Leaving Francistown
Copyright© 2025 by Art Samms
Chapter 8
Late afternoon sunlight slanted across the clearing as I finished securing the lock on the small equipment shed. A few birds chattered in the acacia trees, and somewhere close, the rustle of small hooves in the underbrush meant the impala herd was on the move again. The camp had settled into its usual rhythm — the ebb and flow of work, maintenance, and the eternal business of keeping dust out of gear.
I turned toward the kitchen area, thinking of tea or something cold, and found Thandiwe perched on one of the benches, her long legs stretched out, notebook in her lap. She looked up with a faint smile and nudged a second mug toward me.
“Rooibos,” she said. “Figured you might need it.”
“Always,” I said, gratefully taking the seat beside her. “You’re psychic.”
“Just practical,” she said with a shrug. “It’s that hour of the day when everything slows down. Good time to take stock.”
I sipped, then nodded. “You’ve been here a while, Thandi. You ever think about leaving?”
She laughed quietly. “You’re asking a Botswana girl if she wants to escape the Delta?”
“I guess that came out wrong.”
“No, no,” she said, waving it off. “I get it. We all wonder what’s on the other side of the river, sometimes.”
I turned the mug in my hands, feeling the warmth sink into my fingers. “I’ve been thinking about staying. For good, I mean. After my contract ends.”
Her head turned, eyes sharpening just a little. “You serious?”

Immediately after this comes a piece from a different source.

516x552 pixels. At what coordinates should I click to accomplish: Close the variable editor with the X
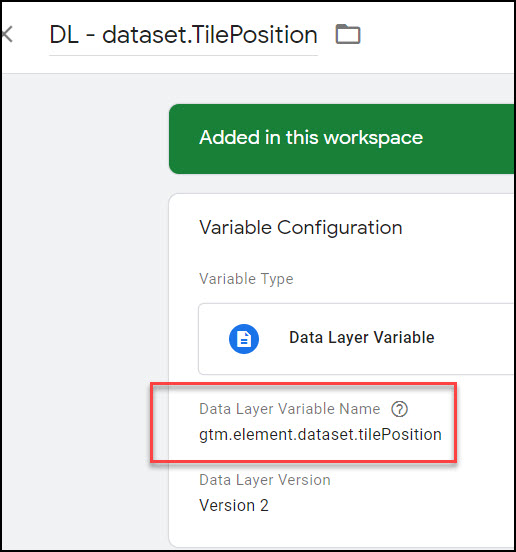click(6, 34)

“Yeah,” I said. “I don’t feel like I’m passing through anymore. The work fits. The land fits. I’ve spent most of my life trying to find the right pace, and somehow it’s here.”
Thandiwe didn’t say anything right away. She was the kind of person who let silence do half the talking.

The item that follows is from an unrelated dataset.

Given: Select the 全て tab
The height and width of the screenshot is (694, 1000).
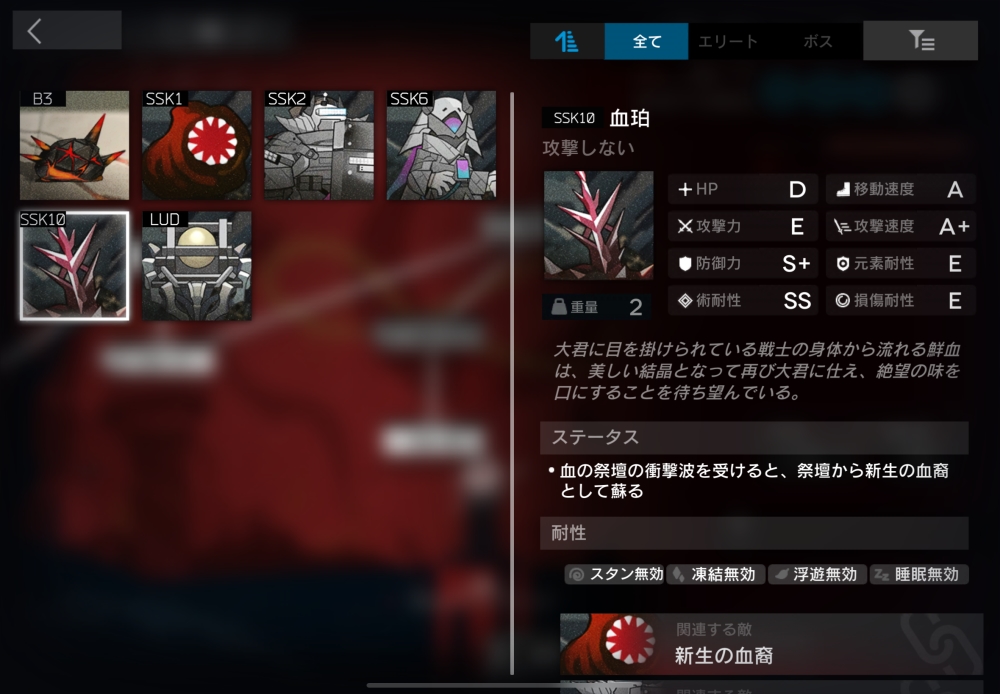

“I don’t have the kind of pull to make anything official,” she said after a moment. “But I can keep my ears open. Sometimes something opens up at the university. Or the parks board. And Dr. Ellington — he’s got people in his orbit.”
“I appreciate that,” I said. “I don’t want to start making noise just yet, but I want to know what’s possible.”
She gave me a sideways glance. “Not just the work, is it?”
I blinked. “What do you mean?”
Thandiwe just smiled into her cup. “I didn’t say anything.”
I didn’t answer. We sat for a while longer, watching the sky begin to shift colors as the sun made its lazy descent toward the trees.
Later that night, alone in my tent with the crickets humming and the lantern casting soft shadows against the canvas, I thought about what she hadn’t said.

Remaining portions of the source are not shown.